As someone who auto X his diesel... but a dedicated set of rims and tires. Even ultra high performance summer tires will take a beating. A set of dedicated tires will cost
You less $$ over the long run.


----------



## CCruze14 (Jun 11, 2020)

pandrad61 said:


> As someone who auto X his diesel... but a dedicated set of rims and tires. Even ultra high performance summer tires will take a beating. A set of dedicated tires will cost
> You less $$ over the long run.


This is my goal in the long run. I was looking at finding a junkyard Eco with its rims intact and buying just the rims and getting the tires off of that. I am more or less trying to get myself introduced at this time. Eventual goal for a truly competive car is a late 80's MR2. But that a few years off...


----------



## pandrad61 (Jul 8, 2015)

CCruze14 said:


> This is my goal in the long run. I was looking at finding a junkyard Eco with its rims intact and buying just the rims and getting the tires off of that. I am more or less trying to get myself introduced at this time. Eventual goal for a truly competive car is a late 80's MR2. But that a few years off...


as long as you know what to expect. The steel rims is a great option if they offer good tire selection in that size. I love the turbo gen mr2 and was envious of its ability when I had a mk3 Supra turbo. The surpa was superior in comfort and stability however. These where my stock tires after 40k and occasional auto X/ way spirited driving in nice mountain roads. Mind you perfect 5k tire rotation and psi. 

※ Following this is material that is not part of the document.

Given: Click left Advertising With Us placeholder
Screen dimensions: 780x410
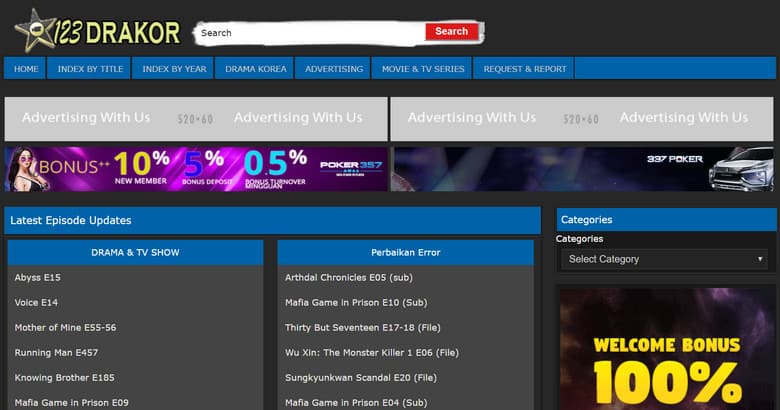Looking at the screenshot, I should tap(196, 118).
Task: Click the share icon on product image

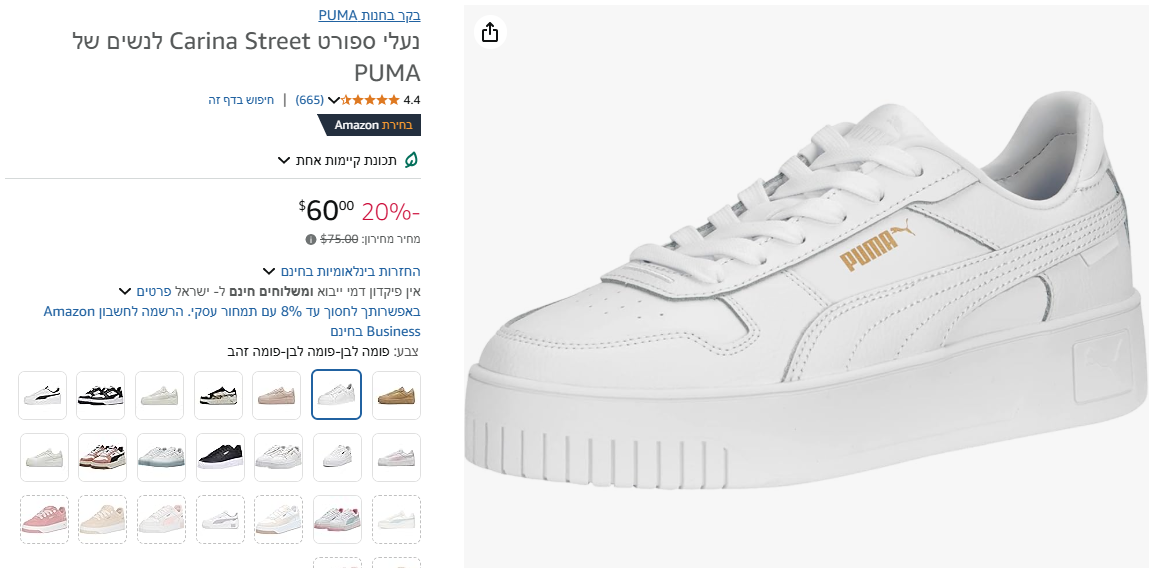Action: coord(489,33)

http://imgur.com/a/rlk5L5b


----------



## CCruze14 (Jun 11, 2020)

pandrad61 said:


> These where my stock tires after 40k and occasional auto X/ way spirited driving in nice mountain roads


Wow, just wow. So expect to go through a lot of tires... Noted.


----------



## pandrad61 (Jul 8, 2015)

CCruze14 said:


> Wow, just wow. So expect to go through a lot of tires... Noted.

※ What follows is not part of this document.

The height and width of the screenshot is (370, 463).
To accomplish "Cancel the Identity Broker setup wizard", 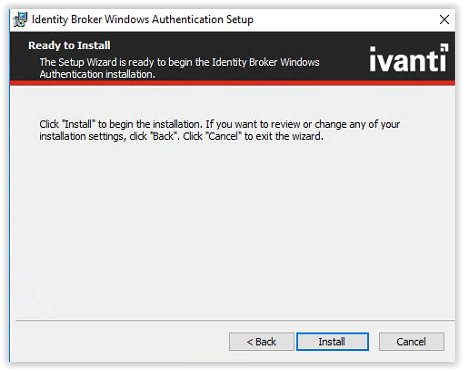I will tap(411, 342).
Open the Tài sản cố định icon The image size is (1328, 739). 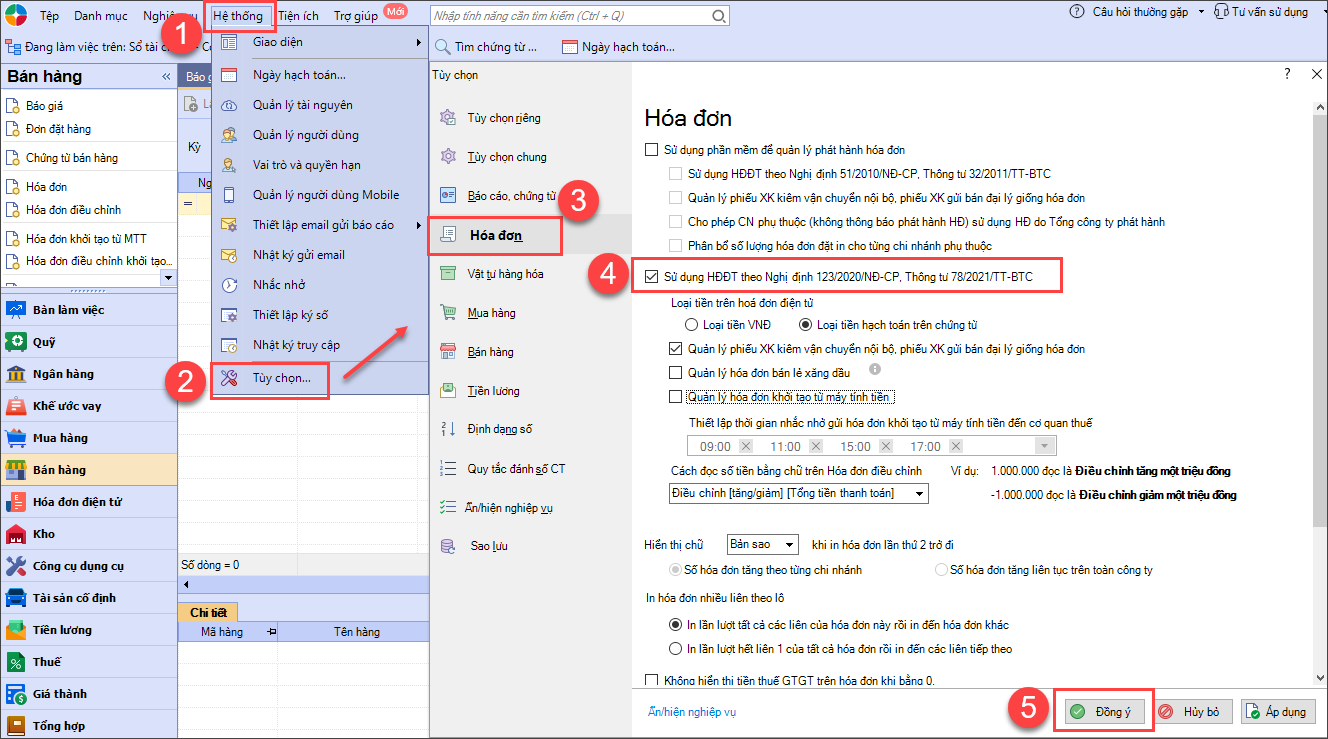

You have to remember the Cruze uses very rudimentary McPherson struts upfront and the torsion beam in the rear with the watts link if the right option is applied. That’s why I have a box of Bilstien B16 coil over sitting ready to be installed with a white line sway bar. This set up with adjustable cam bolts should really help with the tire scrub up front. That and since I have a diesel it has a lot more weight upfront.


----------



## shimmy816 (Aug 22, 2020)

I am not sure what is avaliable for 16, but I went up from 215/55/17 to 225/50/17 this maintained the same diameter so no speedometer drift. Also I gave me a slightly stiffer sidewall and more surface area on the road. I used this on a track day a VIR and it surprised both my instructor and me how far you could push before starting to get the I'm about to break free squeal from the tire. maybe a 225/55/16 will work the stock tire is 26.1" the 225/55/16 is 25.7" ... close.. there might be a closer combo this is just what i found with a quick look.


----------



## pandrad61 (Jul 8, 2015)

shimmy816 said:


> I am not sure what is avaliable for 16, but I went up from 215/55/17 to 225/50/17 this maintained the same diameter so no speedometer drift. Also I gave me a slightly stiffer sidewall and more surface area on the road. I used this on a track day a VIR and it surprised both my instructor and me how far you could push before starting to get the I'm about to break free squeal from the tire. maybe a 225/55/16 will work the stock tire is 26.1" the 225/55/16 is 25.7" ... close.. there might be a closer combo this is just what i found with a quick look.


I have 17’s stock on the diesel so idk about 16. I’m 215/55/17 same as what came factory but with BFG sport comp 2 a/s. Just the tire change made a huge difference. On the giant new round about I can push that diesel hard into it and the tires scrub but they don’t cry, they just do it. While the Cruze hS primitive suspension, it was tuned very well for stability so it really does hang on.


----------



## shimmy816 (Aug 22, 2020)

*General* *GMAX* AS05 is what I got in the 225 size and they are incredibly sticky with the tire and size


----------



## Striper1 (May 7, 2020)

I had a Sonic with the 16" wheels that I put the same Generals on and they were a tremendus improvement oer the dangerous Kumhos the car came with. I had a sidwall on one split open driving at 75 on the highway. I have no idea how I was able to drive the car home. I now have a 2015 Cruze LTZ with the 18" wheels and a set of Michelin Pilot +3's. There is a major improement in ride and handling with these tires over the OEM tires which were Michelin MXM"s. The car drives great and is also amazing on rainy roads and puddles which are a way of life here in southern Florida. I'm looking to improve the handling without going to the expense of coilovers. Has anyone used the KYB shocks from Rockauto? 
Changing the subject: I have the Mylink radio with all the features except NAV. What would be the way to add it to my radio. There is an option in the radio's menu for Nav but it doesn't do anything. GM was no help.


----------